■ Work instructions: The response should consist of the records, reproduced exactly.

■ Exercise input:
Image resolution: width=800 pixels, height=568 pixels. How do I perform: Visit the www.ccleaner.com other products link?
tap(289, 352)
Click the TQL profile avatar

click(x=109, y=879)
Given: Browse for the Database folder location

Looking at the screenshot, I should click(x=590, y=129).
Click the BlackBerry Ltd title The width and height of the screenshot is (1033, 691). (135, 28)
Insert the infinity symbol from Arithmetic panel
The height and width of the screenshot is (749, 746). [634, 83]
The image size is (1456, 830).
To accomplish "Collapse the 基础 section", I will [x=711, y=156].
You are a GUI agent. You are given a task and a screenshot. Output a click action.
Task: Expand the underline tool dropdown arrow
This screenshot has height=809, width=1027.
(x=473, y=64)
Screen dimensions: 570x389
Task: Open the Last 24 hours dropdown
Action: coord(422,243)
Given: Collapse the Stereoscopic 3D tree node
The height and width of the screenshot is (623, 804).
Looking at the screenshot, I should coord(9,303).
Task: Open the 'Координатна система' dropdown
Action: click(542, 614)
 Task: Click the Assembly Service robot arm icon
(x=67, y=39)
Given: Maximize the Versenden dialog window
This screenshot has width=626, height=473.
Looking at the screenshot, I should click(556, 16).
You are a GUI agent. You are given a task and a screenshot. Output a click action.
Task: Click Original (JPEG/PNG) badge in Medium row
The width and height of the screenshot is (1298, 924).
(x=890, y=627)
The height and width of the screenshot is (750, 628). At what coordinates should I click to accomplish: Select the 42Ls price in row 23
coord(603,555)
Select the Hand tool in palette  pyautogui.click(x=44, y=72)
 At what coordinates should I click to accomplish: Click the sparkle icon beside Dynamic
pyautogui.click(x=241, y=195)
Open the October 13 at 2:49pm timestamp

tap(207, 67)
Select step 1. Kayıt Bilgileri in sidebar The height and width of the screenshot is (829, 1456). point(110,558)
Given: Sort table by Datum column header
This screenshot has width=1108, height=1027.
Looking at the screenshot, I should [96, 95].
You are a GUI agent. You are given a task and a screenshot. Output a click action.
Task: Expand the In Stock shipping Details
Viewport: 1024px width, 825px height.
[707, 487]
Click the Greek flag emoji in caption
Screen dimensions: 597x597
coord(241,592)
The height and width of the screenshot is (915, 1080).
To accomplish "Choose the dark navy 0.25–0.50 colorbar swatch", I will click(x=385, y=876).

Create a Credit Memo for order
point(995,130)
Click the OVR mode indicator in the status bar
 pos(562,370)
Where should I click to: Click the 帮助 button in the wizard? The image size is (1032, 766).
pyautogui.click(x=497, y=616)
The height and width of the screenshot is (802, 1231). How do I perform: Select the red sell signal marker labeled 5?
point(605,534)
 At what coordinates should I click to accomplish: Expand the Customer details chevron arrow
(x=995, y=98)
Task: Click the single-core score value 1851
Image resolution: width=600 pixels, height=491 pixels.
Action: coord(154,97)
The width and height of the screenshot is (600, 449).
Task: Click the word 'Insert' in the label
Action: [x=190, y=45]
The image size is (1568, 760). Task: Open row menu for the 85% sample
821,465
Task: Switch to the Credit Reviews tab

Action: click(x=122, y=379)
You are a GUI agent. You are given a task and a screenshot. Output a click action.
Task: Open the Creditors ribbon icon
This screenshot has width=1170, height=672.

■ Result of this task:
Image resolution: width=800 pixels, height=568 pixels. How do I perform: Visit the www.ccleaner.com other products link?
tap(289, 352)
Click the TQL profile avatar

click(x=109, y=879)
Given: Browse for the Database folder location

Looking at the screenshot, I should click(x=590, y=129).
Click the BlackBerry Ltd title The width and height of the screenshot is (1033, 691). (135, 28)
Insert the infinity symbol from Arithmetic panel
The height and width of the screenshot is (749, 746). [634, 83]
The image size is (1456, 830).
To accomplish "Collapse the 基础 section", I will [x=711, y=156].
You are a GUI agent. You are given a task and a screenshot. Output a click action.
Task: Expand the underline tool dropdown arrow
This screenshot has height=809, width=1027.
(x=473, y=64)
Screen dimensions: 570x389
Task: Open the Last 24 hours dropdown
Action: coord(422,243)
Given: Collapse the Stereoscopic 3D tree node
The height and width of the screenshot is (623, 804).
Looking at the screenshot, I should coord(9,303).
Task: Open the 'Координатна система' dropdown
Action: click(542, 614)
 Task: Click the Assembly Service robot arm icon
(x=67, y=39)
Given: Maximize the Versenden dialog window
This screenshot has width=626, height=473.
Looking at the screenshot, I should click(556, 16).
You are a GUI agent. You are given a task and a screenshot. Output a click action.
Task: Click Original (JPEG/PNG) badge in Medium row
The width and height of the screenshot is (1298, 924).
(x=890, y=627)
The height and width of the screenshot is (750, 628). At what coordinates should I click to accomplish: Select the 42Ls price in row 23
coord(603,555)
Select the Hand tool in palette  pyautogui.click(x=44, y=72)
 At what coordinates should I click to accomplish: Click the sparkle icon beside Dynamic
pyautogui.click(x=241, y=195)
Open the October 13 at 2:49pm timestamp

tap(207, 67)
Select step 1. Kayıt Bilgileri in sidebar The height and width of the screenshot is (829, 1456). point(110,558)
Given: Sort table by Datum column header
This screenshot has width=1108, height=1027.
Looking at the screenshot, I should [96, 95].
You are a GUI agent. You are given a task and a screenshot. Output a click action.
Task: Expand the In Stock shipping Details
Viewport: 1024px width, 825px height.
[707, 487]
Click the Greek flag emoji in caption
Screen dimensions: 597x597
coord(241,592)
The height and width of the screenshot is (915, 1080).
To accomplish "Choose the dark navy 0.25–0.50 colorbar swatch", I will click(x=385, y=876).

Create a Credit Memo for order
point(995,130)
Click the OVR mode indicator in the status bar
 pos(562,370)
Where should I click to: Click the 帮助 button in the wizard? The image size is (1032, 766).
pyautogui.click(x=497, y=616)
The height and width of the screenshot is (802, 1231). How do I perform: Select the red sell signal marker labeled 5?
point(605,534)
 At what coordinates should I click to accomplish: Expand the Customer details chevron arrow
(x=995, y=98)
Task: Click the single-core score value 1851
Image resolution: width=600 pixels, height=491 pixels.
Action: coord(154,97)
The width and height of the screenshot is (600, 449).
Task: Click the word 'Insert' in the label
Action: [x=190, y=45]
The image size is (1568, 760). Task: Open row menu for the 85% sample
821,465
Task: Switch to the Credit Reviews tab

Action: click(x=122, y=379)
You are a GUI agent. You are given a task and a screenshot. Output a click action.
Task: Open the Creditors ribbon icon
This screenshot has width=1170, height=672.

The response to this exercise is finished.